WORK ORDER
Would you retype every line below without changing anything?

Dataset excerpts
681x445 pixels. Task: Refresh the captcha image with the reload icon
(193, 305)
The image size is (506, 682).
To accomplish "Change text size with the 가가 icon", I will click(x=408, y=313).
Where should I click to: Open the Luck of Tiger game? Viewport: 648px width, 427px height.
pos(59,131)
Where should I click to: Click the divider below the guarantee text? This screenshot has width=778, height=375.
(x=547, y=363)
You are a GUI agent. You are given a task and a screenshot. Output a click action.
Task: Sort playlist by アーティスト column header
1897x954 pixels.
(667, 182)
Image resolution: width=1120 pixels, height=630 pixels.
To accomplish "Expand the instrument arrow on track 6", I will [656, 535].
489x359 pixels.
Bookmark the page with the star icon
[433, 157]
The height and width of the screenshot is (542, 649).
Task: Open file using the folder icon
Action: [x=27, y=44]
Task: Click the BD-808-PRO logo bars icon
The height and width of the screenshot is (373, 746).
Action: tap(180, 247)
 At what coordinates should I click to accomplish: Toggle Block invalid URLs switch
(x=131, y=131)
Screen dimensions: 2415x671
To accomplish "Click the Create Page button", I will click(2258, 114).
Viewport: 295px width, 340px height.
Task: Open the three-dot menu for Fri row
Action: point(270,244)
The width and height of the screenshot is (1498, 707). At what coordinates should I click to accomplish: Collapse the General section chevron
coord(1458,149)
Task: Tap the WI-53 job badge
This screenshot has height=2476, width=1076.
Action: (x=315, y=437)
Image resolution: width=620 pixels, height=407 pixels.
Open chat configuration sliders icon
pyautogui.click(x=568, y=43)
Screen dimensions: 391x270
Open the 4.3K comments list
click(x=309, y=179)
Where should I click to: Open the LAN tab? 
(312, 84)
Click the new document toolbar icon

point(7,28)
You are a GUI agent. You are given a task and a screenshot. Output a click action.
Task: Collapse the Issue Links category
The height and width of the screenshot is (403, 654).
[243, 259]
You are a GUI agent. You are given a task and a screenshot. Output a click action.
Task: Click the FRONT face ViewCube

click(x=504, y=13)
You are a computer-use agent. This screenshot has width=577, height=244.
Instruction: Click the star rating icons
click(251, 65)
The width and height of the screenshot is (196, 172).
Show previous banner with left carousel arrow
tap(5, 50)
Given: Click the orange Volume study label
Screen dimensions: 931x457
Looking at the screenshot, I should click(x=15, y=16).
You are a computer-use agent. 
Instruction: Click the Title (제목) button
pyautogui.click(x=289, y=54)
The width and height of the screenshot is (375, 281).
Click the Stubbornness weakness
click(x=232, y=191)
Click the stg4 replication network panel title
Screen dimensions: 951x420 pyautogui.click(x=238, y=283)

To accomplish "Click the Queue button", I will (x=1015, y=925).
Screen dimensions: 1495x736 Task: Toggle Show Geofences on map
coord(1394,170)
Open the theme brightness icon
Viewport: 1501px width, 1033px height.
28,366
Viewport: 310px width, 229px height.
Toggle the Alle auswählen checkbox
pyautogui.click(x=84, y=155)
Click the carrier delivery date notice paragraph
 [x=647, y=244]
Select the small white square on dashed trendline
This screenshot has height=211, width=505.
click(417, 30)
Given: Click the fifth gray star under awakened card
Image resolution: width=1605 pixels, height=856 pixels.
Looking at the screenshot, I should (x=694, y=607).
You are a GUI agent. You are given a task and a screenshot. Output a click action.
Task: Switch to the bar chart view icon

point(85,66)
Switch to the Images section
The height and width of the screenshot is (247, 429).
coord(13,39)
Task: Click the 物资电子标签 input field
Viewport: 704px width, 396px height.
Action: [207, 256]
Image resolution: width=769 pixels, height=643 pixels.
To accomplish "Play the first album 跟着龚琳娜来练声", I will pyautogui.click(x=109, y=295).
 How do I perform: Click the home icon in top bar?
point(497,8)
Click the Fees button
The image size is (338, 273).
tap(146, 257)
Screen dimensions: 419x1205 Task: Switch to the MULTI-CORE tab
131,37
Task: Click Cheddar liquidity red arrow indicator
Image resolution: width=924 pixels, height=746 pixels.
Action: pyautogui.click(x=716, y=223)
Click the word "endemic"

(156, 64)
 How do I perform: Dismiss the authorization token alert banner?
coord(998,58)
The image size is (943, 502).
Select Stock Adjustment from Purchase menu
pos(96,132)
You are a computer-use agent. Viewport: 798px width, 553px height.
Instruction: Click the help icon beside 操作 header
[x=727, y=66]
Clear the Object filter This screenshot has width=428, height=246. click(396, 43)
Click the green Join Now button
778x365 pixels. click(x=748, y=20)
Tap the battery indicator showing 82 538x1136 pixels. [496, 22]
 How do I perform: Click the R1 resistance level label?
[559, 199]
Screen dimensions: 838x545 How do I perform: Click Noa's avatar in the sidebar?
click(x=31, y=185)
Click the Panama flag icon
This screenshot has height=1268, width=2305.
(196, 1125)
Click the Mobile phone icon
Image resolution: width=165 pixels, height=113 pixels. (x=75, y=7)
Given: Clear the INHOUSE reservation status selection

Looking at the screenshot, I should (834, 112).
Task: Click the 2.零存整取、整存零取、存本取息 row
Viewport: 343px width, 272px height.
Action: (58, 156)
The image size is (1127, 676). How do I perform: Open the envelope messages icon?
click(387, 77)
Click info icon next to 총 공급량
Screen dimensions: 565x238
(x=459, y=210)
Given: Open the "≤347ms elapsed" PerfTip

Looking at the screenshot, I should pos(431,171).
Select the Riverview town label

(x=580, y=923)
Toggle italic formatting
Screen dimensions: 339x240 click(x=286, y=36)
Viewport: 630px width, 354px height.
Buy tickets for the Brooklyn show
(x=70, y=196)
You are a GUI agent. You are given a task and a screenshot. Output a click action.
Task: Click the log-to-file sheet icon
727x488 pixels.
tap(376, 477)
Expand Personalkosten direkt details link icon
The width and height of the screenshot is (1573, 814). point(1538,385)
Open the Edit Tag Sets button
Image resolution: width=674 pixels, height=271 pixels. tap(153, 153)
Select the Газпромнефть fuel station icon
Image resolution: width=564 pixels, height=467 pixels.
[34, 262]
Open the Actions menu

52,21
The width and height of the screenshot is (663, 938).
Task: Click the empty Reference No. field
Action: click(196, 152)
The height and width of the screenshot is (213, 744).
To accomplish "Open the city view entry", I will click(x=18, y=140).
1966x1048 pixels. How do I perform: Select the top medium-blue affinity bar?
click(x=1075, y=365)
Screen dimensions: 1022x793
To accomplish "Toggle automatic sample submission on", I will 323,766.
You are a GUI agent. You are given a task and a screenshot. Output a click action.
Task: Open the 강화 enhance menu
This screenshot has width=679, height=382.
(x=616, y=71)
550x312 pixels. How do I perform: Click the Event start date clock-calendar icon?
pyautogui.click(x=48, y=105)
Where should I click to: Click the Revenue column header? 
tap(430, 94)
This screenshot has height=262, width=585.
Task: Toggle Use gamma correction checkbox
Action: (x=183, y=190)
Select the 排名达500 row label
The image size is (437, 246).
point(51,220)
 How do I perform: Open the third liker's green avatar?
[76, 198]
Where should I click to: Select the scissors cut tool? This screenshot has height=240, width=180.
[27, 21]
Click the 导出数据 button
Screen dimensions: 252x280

RESPONSE AREA
681x445 pixels. Task: Refresh the captcha image with the reload icon
(193, 305)
The image size is (506, 682).
To accomplish "Change text size with the 가가 icon", I will click(x=408, y=313).
Where should I click to: Open the Luck of Tiger game? Viewport: 648px width, 427px height.
pos(59,131)
Where should I click to: Click the divider below the guarantee text? This screenshot has width=778, height=375.
(x=547, y=363)
You are a GUI agent. You are given a task and a screenshot. Output a click action.
Task: Sort playlist by アーティスト column header
1897x954 pixels.
(667, 182)
Image resolution: width=1120 pixels, height=630 pixels.
To accomplish "Expand the instrument arrow on track 6", I will [656, 535].
489x359 pixels.
Bookmark the page with the star icon
[433, 157]
The height and width of the screenshot is (542, 649).
Task: Open file using the folder icon
Action: [x=27, y=44]
Task: Click the BD-808-PRO logo bars icon
The height and width of the screenshot is (373, 746).
Action: tap(180, 247)
 At what coordinates should I click to accomplish: Toggle Block invalid URLs switch
(x=131, y=131)
Screen dimensions: 2415x671
To accomplish "Click the Create Page button", I will click(2258, 114).
Viewport: 295px width, 340px height.
Task: Open the three-dot menu for Fri row
Action: point(270,244)
The width and height of the screenshot is (1498, 707). At what coordinates should I click to accomplish: Collapse the General section chevron
coord(1458,149)
Task: Tap the WI-53 job badge
This screenshot has height=2476, width=1076.
Action: (x=315, y=437)
Image resolution: width=620 pixels, height=407 pixels.
Open chat configuration sliders icon
pyautogui.click(x=568, y=43)
Screen dimensions: 391x270
Open the 4.3K comments list
click(x=309, y=179)
Where should I click to: Open the LAN tab? 
(312, 84)
Click the new document toolbar icon

point(7,28)
You are a GUI agent. You are given a task and a screenshot. Output a click action.
Task: Collapse the Issue Links category
The height and width of the screenshot is (403, 654).
[243, 259]
You are a GUI agent. You are given a task and a screenshot. Output a click action.
Task: Click the FRONT face ViewCube

click(x=504, y=13)
You are a computer-use agent. This screenshot has width=577, height=244.
Instruction: Click the star rating icons
click(251, 65)
The width and height of the screenshot is (196, 172).
Show previous banner with left carousel arrow
tap(5, 50)
Given: Click the orange Volume study label
Screen dimensions: 931x457
Looking at the screenshot, I should click(x=15, y=16).
You are a computer-use agent. 
Instruction: Click the Title (제목) button
pyautogui.click(x=289, y=54)
The width and height of the screenshot is (375, 281).
Click the Stubbornness weakness
click(x=232, y=191)
Click the stg4 replication network panel title
Screen dimensions: 951x420 pyautogui.click(x=238, y=283)

To accomplish "Click the Queue button", I will (x=1015, y=925).
Screen dimensions: 1495x736 Task: Toggle Show Geofences on map
coord(1394,170)
Open the theme brightness icon
Viewport: 1501px width, 1033px height.
28,366
Viewport: 310px width, 229px height.
Toggle the Alle auswählen checkbox
pyautogui.click(x=84, y=155)
Click the carrier delivery date notice paragraph
 [x=647, y=244]
Select the small white square on dashed trendline
This screenshot has height=211, width=505.
click(417, 30)
Given: Click the fifth gray star under awakened card
Image resolution: width=1605 pixels, height=856 pixels.
Looking at the screenshot, I should (x=694, y=607).
You are a GUI agent. You are given a task and a screenshot. Output a click action.
Task: Switch to the bar chart view icon

point(85,66)
Switch to the Images section
The height and width of the screenshot is (247, 429).
coord(13,39)
Task: Click the 物资电子标签 input field
Viewport: 704px width, 396px height.
Action: [207, 256]
Image resolution: width=769 pixels, height=643 pixels.
To accomplish "Play the first album 跟着龚琳娜来练声", I will pyautogui.click(x=109, y=295).
 How do I perform: Click the home icon in top bar?
point(497,8)
Click the Fees button
The image size is (338, 273).
tap(146, 257)
Screen dimensions: 419x1205 Task: Switch to the MULTI-CORE tab
131,37
Task: Click Cheddar liquidity red arrow indicator
Image resolution: width=924 pixels, height=746 pixels.
Action: pyautogui.click(x=716, y=223)
Click the word "endemic"

(156, 64)
 How do I perform: Dismiss the authorization token alert banner?
coord(998,58)
The image size is (943, 502).
Select Stock Adjustment from Purchase menu
pos(96,132)
You are a computer-use agent. Viewport: 798px width, 553px height.
Instruction: Click the help icon beside 操作 header
[x=727, y=66]
Clear the Object filter This screenshot has width=428, height=246. click(396, 43)
Click the green Join Now button
778x365 pixels. click(x=748, y=20)
Tap the battery indicator showing 82 538x1136 pixels. [496, 22]
 How do I perform: Click the R1 resistance level label?
[559, 199]
Screen dimensions: 838x545 How do I perform: Click Noa's avatar in the sidebar?
click(x=31, y=185)
Click the Panama flag icon
This screenshot has height=1268, width=2305.
(196, 1125)
Click the Mobile phone icon
Image resolution: width=165 pixels, height=113 pixels. (x=75, y=7)
Given: Clear the INHOUSE reservation status selection

Looking at the screenshot, I should (834, 112).
Task: Click the 2.零存整取、整存零取、存本取息 row
Viewport: 343px width, 272px height.
Action: (58, 156)
The image size is (1127, 676). How do I perform: Open the envelope messages icon?
click(387, 77)
Click info icon next to 총 공급량
Screen dimensions: 565x238
(x=459, y=210)
Given: Open the "≤347ms elapsed" PerfTip

Looking at the screenshot, I should pos(431,171).
Select the Riverview town label

(x=580, y=923)
Toggle italic formatting
Screen dimensions: 339x240 click(x=286, y=36)
Viewport: 630px width, 354px height.
Buy tickets for the Brooklyn show
(x=70, y=196)
You are a GUI agent. You are given a task and a screenshot. Output a click action.
Task: Click the log-to-file sheet icon
727x488 pixels.
tap(376, 477)
Expand Personalkosten direkt details link icon
The width and height of the screenshot is (1573, 814). point(1538,385)
Open the Edit Tag Sets button
Image resolution: width=674 pixels, height=271 pixels. tap(153, 153)
Select the Газпромнефть fuel station icon
Image resolution: width=564 pixels, height=467 pixels.
[34, 262]
Open the Actions menu

52,21
The width and height of the screenshot is (663, 938).
Task: Click the empty Reference No. field
Action: click(196, 152)
The height and width of the screenshot is (213, 744).
To accomplish "Open the city view entry", I will click(x=18, y=140).
1966x1048 pixels. How do I perform: Select the top medium-blue affinity bar?
click(x=1075, y=365)
Screen dimensions: 1022x793
To accomplish "Toggle automatic sample submission on", I will 323,766.
You are a GUI agent. You are given a task and a screenshot. Output a click action.
Task: Open the 강화 enhance menu
This screenshot has width=679, height=382.
(x=616, y=71)
550x312 pixels. How do I perform: Click the Event start date clock-calendar icon?
pyautogui.click(x=48, y=105)
Where should I click to: Click the Revenue column header? 
tap(430, 94)
This screenshot has height=262, width=585.
Task: Toggle Use gamma correction checkbox
Action: (x=183, y=190)
Select the 排名达500 row label
The image size is (437, 246).
point(51,220)
 How do I perform: Open the third liker's green avatar?
[76, 198]
Where should I click to: Select the scissors cut tool? This screenshot has height=240, width=180.
[27, 21]
Click the 导出数据 button
Screen dimensions: 252x280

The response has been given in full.